Woolf sounds unfazed by it all. He’s meeting with pharmaceutical companies to talk about partnerships. He wants to strike a deal with enough upfront cash to pay for a lot of his research without having to sell more shares, which would dilute the value of existing ones. He’s confident that he will bag such favorable terms by year’s end.

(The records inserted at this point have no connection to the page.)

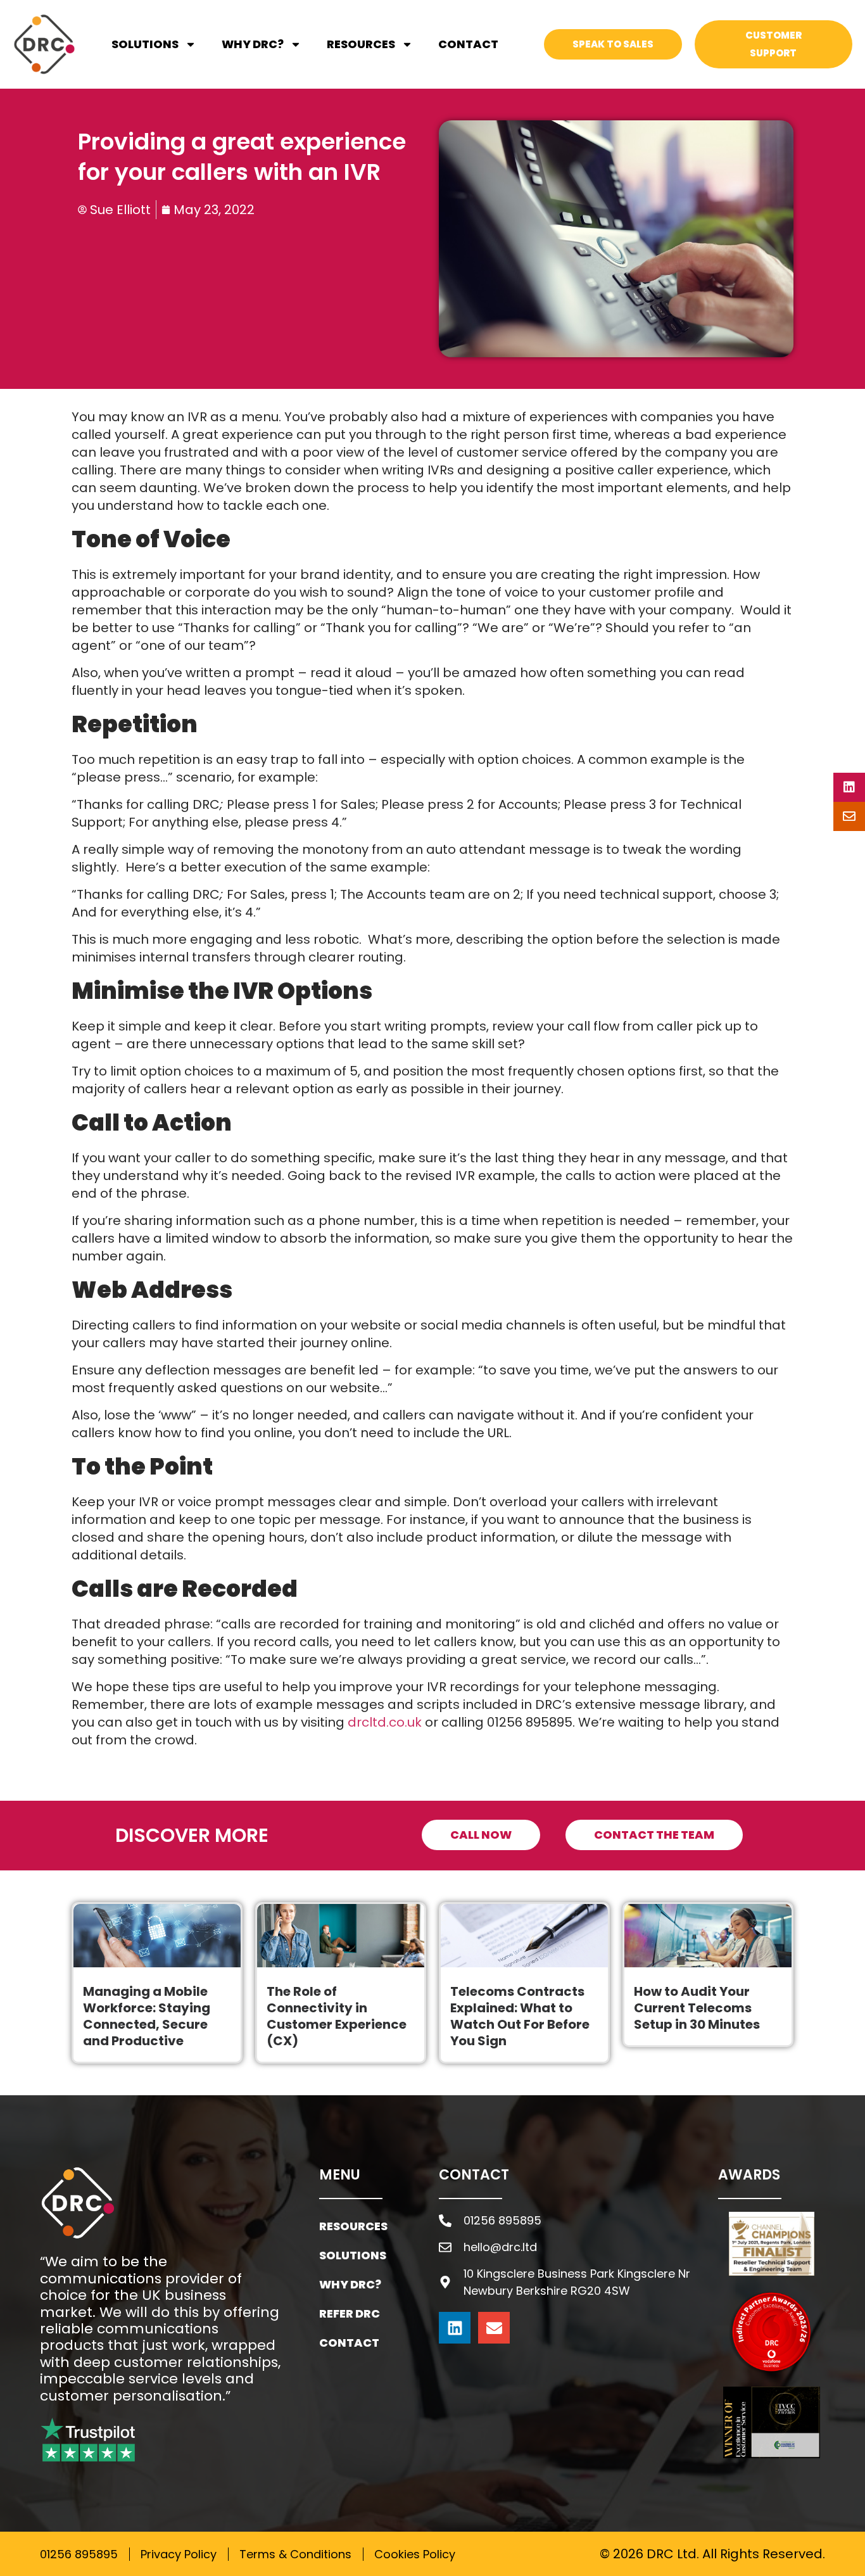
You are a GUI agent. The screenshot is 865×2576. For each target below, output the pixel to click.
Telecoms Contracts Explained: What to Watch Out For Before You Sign (520, 2016)
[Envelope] (494, 2328)
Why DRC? (253, 44)
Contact (468, 44)
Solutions (145, 44)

“The pharmaceutical companies still have their war chests, and their pipelines are pretty dry,” Woolf says. “They are looking for new technologies.”
The RXi technology is something that Mello and Woolf have been developing into a second-generation form, Woolf says. The company is working to make RNAi drugs that can be more specific in turning off a disease-causing gene—and thereby prevent the toxic immune reactions that some RNAi-based treatments in development may provoke. Perhaps most importantly, the RXi is packaging its RNAi molecules in a new way that delivers them broadly across multiple tissues and keeps them from getting quickly broken in the body down like other types of RNAi molecules, he says.
RXi’s first priority is to test its technology against an inherited form of Lou Gehrig’s disease, amyotrophic lateral sclerosis, or ALS. The company is also looking to develop compounds for treating metabolic diseases and inflammation, Woolf says. RXi plans to file its first application to begin a clinical trial in 2009, for ALS.
All of which, of course, will require spending some of those Pharma dollars that aren’t yet in RXi’s pocket, but Woolf is sanguine: “There’s a very short list of pharmaceutical companies that aren’t interested.”